CMU MMML - Lecture 1.2 Datasets

Hwangbo Gyeom·2023년 4월 22일

[Study] CMU MMML Lecture

목록 보기

1/1

Multimodal Reaserch Tasks

1980 ~ 1990 : Audio-visual speech recognition
1990 ~ 2000 :
1) Content-based video retrieval. A lot more videos were available on youtube at this time.
2) Affect and emotion recognition. "Affective Computing" was born.
2000 ~ 2010 :
1) Video event recognition(TrecVid)
2) Multimodal sentiment Analysis
2010 ~ 2015 : Image Captioning. "Language and Vision" research born.
2015 ~ 2016 :
1) Video captioning & "grounding"
2) Visual question answering(image-based). For example, you ask aout a specific area in the image.
2016 ~ 2017 : Video QA & referring expressions
2017 ~ 2018 :
1) Multimodal Dialogue
2) Large-scale video event retrieval (e.g. YouTube8M)
2018 ~ 2019 :
1) Language, vision and Navigation
2) Self-driving multimodal navigation

recently applied to robotics, healthcare, education and so on.

Affective Computing?
Affective computing is the study and development of systems and devices that can recognize, interpret, process, and simulate human affects. It is an interdisciplinary field spanning computer science, psychology, and cognitive science. Affective computing technologies sense the emotional state of a user (via sensors, microphone, cameras and/or software logic).

Grounding?
Marking a specific part of the image with bounding box that is depicted by a user.

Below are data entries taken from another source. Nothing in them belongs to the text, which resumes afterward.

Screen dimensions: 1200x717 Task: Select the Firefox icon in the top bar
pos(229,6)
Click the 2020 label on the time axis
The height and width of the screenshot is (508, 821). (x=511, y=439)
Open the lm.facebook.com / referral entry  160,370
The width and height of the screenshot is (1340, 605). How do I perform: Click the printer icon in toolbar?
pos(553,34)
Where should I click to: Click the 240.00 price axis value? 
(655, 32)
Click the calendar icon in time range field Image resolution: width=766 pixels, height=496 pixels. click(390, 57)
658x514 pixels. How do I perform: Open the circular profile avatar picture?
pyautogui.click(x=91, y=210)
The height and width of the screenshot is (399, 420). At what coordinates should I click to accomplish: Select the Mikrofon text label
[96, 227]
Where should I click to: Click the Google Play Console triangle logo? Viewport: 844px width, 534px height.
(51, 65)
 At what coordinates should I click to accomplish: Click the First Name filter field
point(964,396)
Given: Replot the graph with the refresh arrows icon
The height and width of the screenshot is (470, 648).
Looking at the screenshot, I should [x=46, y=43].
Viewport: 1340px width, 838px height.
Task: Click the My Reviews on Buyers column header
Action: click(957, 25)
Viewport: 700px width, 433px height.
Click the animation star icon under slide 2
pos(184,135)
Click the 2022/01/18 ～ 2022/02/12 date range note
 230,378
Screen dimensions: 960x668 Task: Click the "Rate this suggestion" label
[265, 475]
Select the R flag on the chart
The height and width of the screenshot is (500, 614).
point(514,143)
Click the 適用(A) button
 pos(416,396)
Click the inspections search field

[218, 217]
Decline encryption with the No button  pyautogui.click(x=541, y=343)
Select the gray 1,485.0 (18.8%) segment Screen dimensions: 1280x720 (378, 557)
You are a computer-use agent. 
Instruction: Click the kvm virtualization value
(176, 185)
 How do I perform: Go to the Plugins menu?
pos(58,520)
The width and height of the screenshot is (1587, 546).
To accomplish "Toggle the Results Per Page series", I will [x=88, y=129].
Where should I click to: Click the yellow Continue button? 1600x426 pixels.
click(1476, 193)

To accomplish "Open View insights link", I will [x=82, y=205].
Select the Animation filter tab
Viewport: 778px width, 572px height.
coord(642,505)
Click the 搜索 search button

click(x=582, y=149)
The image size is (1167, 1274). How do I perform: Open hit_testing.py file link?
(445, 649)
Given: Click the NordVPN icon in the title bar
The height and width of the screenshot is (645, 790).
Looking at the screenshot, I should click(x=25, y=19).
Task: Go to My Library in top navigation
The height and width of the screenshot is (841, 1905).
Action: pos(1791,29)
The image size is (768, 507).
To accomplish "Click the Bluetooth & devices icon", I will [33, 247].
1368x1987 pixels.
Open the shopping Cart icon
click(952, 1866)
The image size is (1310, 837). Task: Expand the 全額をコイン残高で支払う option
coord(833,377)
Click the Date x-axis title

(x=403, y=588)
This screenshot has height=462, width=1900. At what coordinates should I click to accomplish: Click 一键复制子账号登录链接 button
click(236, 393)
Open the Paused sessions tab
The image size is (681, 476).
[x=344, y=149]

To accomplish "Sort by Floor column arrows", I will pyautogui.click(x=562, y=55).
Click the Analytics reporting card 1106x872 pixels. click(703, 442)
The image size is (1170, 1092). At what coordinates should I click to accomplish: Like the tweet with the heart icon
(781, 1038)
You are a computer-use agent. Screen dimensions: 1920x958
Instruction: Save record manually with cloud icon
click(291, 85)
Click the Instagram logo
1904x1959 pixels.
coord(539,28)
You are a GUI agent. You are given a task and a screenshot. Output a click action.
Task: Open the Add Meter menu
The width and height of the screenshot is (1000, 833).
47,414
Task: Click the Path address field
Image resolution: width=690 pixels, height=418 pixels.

Real world tasks tackled by MMML

A. Affect Recognition

helps computers to understand emotion, personality, sentiment, etc.

Emotion
Personalities
Sentiment

B. Media Description

Describes about the media that is given.

Image and video captioning

C. Multimodal QA

answering a question about the image/video.

Image and video QA
Visual reasoning

D. Multimodal Navigation

combines reinforcement learning and robotics with understanding language/vision.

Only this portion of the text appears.